Or Maybe “Demopathy”

“Demopathy” is a term used previously, as far as I can tell from a Google search, by a few anti-democratic (and highly illiberal) polemicists of seemingly no great note. I find it expressive for a larger tendency that interferes with the Republican Party’s ability to handle the Trump challenge, and to govern its own affairs and argue its own case consistently and coherently, yet at the same time may justify the existence of the Party as a vehicle for a conservative understanding of the American system.

Assembled from Tweets:

[Dan Scotto’s The Republican Nomination and the Language of Popular Democracy”] comes closest among recent posts I’ve seen to [a clear] argument on “demopathic” distortion of our political discussion re primaries/

seems we need to review theories of democracy at their most basic – saying “republic not a democracy” apparently not enough/

very few observers take cognizance of mass electoralism as only one, highly compromised and mixed form of democracy/

the misapprehension underlies numerous policy errors: e.g., attempt to install “democracy” in Iraq and Afghanistan/

in current discussion problem [Dan] get[s] at in his post is weird hybrid conception of party nomination process/

Trump et al discuss as though party is arm of democratic state – and as democratists we reflexively revert to majoritarianism…/

…regardless of how artificially or tenuously grounded

The relevant readings might seem, as Dan pointed out in a reply-tweet, a bit “Grad schooly,” or maybe they would once have counted as “High School Civics-y.” They would begin with the ancient Greeks, especially Aristotle, and the American Framers, possibly with summons to a group of expert witnesses to testify further on range of forms of self-government other than mass electoralism that fall or have fallen under the heading of “democracy.”

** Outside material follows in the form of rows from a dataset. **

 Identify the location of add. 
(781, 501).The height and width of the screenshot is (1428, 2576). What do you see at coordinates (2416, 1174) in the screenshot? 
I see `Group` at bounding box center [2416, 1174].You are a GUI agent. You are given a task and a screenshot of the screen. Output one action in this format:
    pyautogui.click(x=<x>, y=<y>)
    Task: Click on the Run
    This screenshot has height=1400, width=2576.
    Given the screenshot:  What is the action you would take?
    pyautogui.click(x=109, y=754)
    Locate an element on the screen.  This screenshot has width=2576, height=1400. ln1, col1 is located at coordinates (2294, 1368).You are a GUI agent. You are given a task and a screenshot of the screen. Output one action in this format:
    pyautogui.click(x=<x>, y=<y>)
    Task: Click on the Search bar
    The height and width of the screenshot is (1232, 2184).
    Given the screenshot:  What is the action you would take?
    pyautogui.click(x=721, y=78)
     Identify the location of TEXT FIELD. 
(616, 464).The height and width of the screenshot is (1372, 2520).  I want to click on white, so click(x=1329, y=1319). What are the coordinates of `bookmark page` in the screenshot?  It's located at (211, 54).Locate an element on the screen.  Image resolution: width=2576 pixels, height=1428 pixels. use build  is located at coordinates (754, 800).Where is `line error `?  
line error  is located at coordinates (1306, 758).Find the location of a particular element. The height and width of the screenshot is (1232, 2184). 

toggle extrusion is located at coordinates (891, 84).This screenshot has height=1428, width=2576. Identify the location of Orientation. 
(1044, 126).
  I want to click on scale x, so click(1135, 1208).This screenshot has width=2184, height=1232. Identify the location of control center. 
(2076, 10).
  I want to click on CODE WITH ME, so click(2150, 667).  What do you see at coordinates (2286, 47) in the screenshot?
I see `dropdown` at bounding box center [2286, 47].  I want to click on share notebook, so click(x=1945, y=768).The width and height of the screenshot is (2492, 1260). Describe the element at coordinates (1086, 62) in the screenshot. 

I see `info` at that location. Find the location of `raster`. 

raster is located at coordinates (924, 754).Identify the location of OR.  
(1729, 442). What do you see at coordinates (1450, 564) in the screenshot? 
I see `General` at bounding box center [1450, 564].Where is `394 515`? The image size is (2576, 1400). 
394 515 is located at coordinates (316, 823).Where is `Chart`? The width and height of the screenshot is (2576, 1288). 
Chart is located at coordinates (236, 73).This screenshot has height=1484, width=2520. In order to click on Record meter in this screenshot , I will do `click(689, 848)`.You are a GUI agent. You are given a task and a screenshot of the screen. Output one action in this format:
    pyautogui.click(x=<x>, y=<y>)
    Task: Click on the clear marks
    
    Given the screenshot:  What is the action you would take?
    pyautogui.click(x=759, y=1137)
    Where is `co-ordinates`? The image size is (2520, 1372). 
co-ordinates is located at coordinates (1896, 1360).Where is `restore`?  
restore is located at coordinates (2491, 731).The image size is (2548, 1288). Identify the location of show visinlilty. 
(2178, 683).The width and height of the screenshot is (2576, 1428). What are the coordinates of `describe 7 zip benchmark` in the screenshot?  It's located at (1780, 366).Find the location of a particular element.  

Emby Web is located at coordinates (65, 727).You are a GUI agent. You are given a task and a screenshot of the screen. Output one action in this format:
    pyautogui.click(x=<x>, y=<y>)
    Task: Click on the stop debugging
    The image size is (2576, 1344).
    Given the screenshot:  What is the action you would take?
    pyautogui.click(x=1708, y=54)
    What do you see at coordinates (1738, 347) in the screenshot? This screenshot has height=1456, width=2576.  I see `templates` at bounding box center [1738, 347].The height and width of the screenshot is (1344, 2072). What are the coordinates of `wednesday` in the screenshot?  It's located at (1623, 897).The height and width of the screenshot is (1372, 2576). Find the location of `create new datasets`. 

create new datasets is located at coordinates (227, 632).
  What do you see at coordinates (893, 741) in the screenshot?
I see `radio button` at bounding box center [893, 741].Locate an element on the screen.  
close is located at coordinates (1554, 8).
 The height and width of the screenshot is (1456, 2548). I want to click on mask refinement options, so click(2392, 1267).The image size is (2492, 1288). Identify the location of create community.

Yet the civics lessons have in fact been generally absorbed and are widely accepted, though somehow we fail to put them against the equally widely accepted contradictory democratist or demopathic notions. We all understand that “majority rules” is insufficient for running the government, to say nothing of other realms of life.

The disconnect seems to be a by-product of overcompensation on the part of leading proponents in their attempt to convince the masses that that the system (the whole state including the political administrative state and constitutional order) is being operated by and for them, that it belongs to them and they to it – or even that they or we are it and it is what they or we are. By now members of the former group, who may believe little else either individually or collectively, who may not even believe in belief at all, has come to believe their own propaganda, but are no longer aware that it is or ever was propaganda, or, to put things less prejudicially, that their explanation that is also their self-description is at best a gross simplification: just good enough for government work until the moment it prevents the government from working – or from working “good enough” according to views shaped by the same distorted process, as their unbelievable belief is insisted upon by those originally believed in need of being inculcated with that same belief.

The testimony of the experts has actually already been given. They identified this problem as a matter of theory, and correctly suggested that it could be solved in practice, if never securely. That remainder or gap is the same one that appears in the “discursive” problem that Dan describes, and that we are currently observing as a conflict bordering on crisis within and of the presidential nomination process primarily in the Republican Party, but increasingly enveloping the Democratic Party and perceptions of its legitimacy and therefore of the entire two-party political system as we know it.